- **SHORT PROBLEM**
Copy out in full every row between the one holding "the Abstract heading" and the one holding "pyautogui.click(x=298, y=392)", inclusive, shifting each click coordinate by -6. Leave all other rows out.

- **DATASET RECORDS**
========================================================================

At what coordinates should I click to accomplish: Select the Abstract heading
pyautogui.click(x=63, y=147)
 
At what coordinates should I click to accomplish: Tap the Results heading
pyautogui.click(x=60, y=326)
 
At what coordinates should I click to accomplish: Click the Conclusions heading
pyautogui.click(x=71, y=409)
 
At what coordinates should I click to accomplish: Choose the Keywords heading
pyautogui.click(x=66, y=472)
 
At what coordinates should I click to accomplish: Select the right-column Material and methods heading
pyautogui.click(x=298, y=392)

========================================================================

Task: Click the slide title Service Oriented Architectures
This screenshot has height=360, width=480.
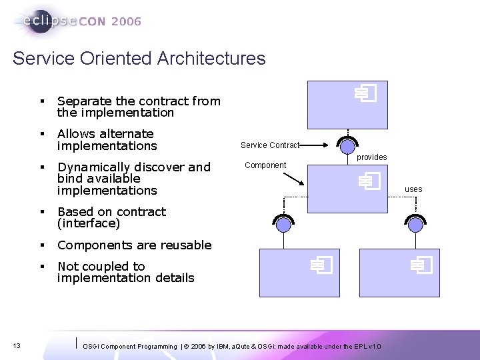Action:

========================================================================

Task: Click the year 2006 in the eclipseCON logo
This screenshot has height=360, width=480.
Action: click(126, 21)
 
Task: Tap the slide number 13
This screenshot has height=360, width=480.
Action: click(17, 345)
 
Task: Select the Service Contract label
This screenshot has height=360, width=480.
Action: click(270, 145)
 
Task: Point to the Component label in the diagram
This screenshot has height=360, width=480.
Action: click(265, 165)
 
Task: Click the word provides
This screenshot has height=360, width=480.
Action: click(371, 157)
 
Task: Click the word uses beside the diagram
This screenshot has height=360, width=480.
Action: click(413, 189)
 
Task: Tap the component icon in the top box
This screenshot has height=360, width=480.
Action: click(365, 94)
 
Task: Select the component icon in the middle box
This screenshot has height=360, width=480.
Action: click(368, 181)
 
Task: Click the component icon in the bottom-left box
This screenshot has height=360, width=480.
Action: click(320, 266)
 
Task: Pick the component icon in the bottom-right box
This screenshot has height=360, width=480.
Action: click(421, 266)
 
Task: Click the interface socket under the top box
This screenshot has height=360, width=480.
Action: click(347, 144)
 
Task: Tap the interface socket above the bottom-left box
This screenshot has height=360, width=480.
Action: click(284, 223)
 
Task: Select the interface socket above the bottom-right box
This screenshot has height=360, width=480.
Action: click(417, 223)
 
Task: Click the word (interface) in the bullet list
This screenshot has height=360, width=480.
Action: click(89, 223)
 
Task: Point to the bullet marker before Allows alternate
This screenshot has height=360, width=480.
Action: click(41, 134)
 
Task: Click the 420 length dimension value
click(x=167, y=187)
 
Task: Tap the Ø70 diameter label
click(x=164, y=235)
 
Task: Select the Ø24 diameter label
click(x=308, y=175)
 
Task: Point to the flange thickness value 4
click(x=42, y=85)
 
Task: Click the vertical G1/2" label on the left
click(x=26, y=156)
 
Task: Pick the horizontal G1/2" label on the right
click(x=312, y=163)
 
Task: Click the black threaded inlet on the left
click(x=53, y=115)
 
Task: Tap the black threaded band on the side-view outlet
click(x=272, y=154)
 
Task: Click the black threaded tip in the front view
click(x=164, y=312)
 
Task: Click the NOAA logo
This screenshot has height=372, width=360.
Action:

========================================================================

- **ANSWER TO THIS TASK**
At what coordinates should I click to accomplish: Select the Abstract heading
pyautogui.click(x=57, y=141)
 
At what coordinates should I click to accomplish: Tap the Results heading
pyautogui.click(x=54, y=320)
 
At what coordinates should I click to accomplish: Click the Conclusions heading
pyautogui.click(x=65, y=403)
 
At what coordinates should I click to accomplish: Choose the Keywords heading
pyautogui.click(x=60, y=466)
 
At what coordinates should I click to accomplish: Select the right-column Material and methods heading
pyautogui.click(x=292, y=386)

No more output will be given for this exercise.